The meatiness of these Blush and Juliet and tomatoes (above left and right), also from New Roots Farm, makes them suited for roasting and drying, which concentrates their sweetness, and for turning into a flavorful sauce. They’re smaller than than the usual paste tomatoes, but similar enough that I was curious how they would can up.
The size of these mini-plum tomatoes can make it seem a daunting chore to peel and process them, but it went surprisingly fast. After blanching, their skins slipped off easily and all in one piece, turning it into a fun and satisfying task.
Raw-packing the Blush and Juliet tomatoes enabled me to can them separately from the Romas. I left them whole, and found their petite size just the right fit for packing into pint jars. I noticed some water loss in the jars of yellow Blush tomatoes, and brought it into my next Master Food Preserver class to find out what the problem was.
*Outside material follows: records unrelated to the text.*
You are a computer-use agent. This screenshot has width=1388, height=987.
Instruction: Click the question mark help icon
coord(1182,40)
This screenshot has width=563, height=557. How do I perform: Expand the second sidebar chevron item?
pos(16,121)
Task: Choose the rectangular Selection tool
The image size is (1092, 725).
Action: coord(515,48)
On loss of liquid in canning: If boiling-water processed, the loss is due to the cap not having been tightened enough before processing; if pressure canned, the loss is due to fluctuating temperatures during processing. In this case, the caps weren’t tightened enough before boiling-water processed. As long as the jars seal correctly, the tomatoes are fine to eat. Note to self: Make sure that the rings are on good and “fingertip” tight!
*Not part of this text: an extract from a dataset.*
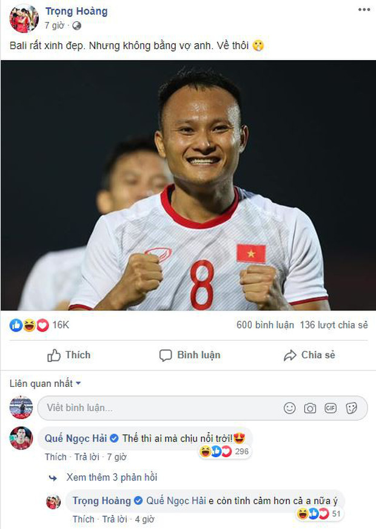
Task: Open the Chia sẻ share options
Action: click(309, 355)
Since I already had all of my canning equipment out and a pile of cherry tomatoes from the garden, I finished up the weekend with a batch of Sweet Pickled Cherry Tomatoes, taken from The Preservation Kitchen by Paul Virant. As with most pickles, they need time for their flavor to develop before they’ll be ready for sampling.
Weekend canning count: 12 quarts whole and 7 pints crushed Roma tomatoes; 8 pints whole Juliet tomatoes; 3 pints Blush tomatoes; 5 pints pickled cherry tomatoes; and a pint of dehydrated Juliet tomatoes made from the extras I discovered lurking in the cooler after canning was done.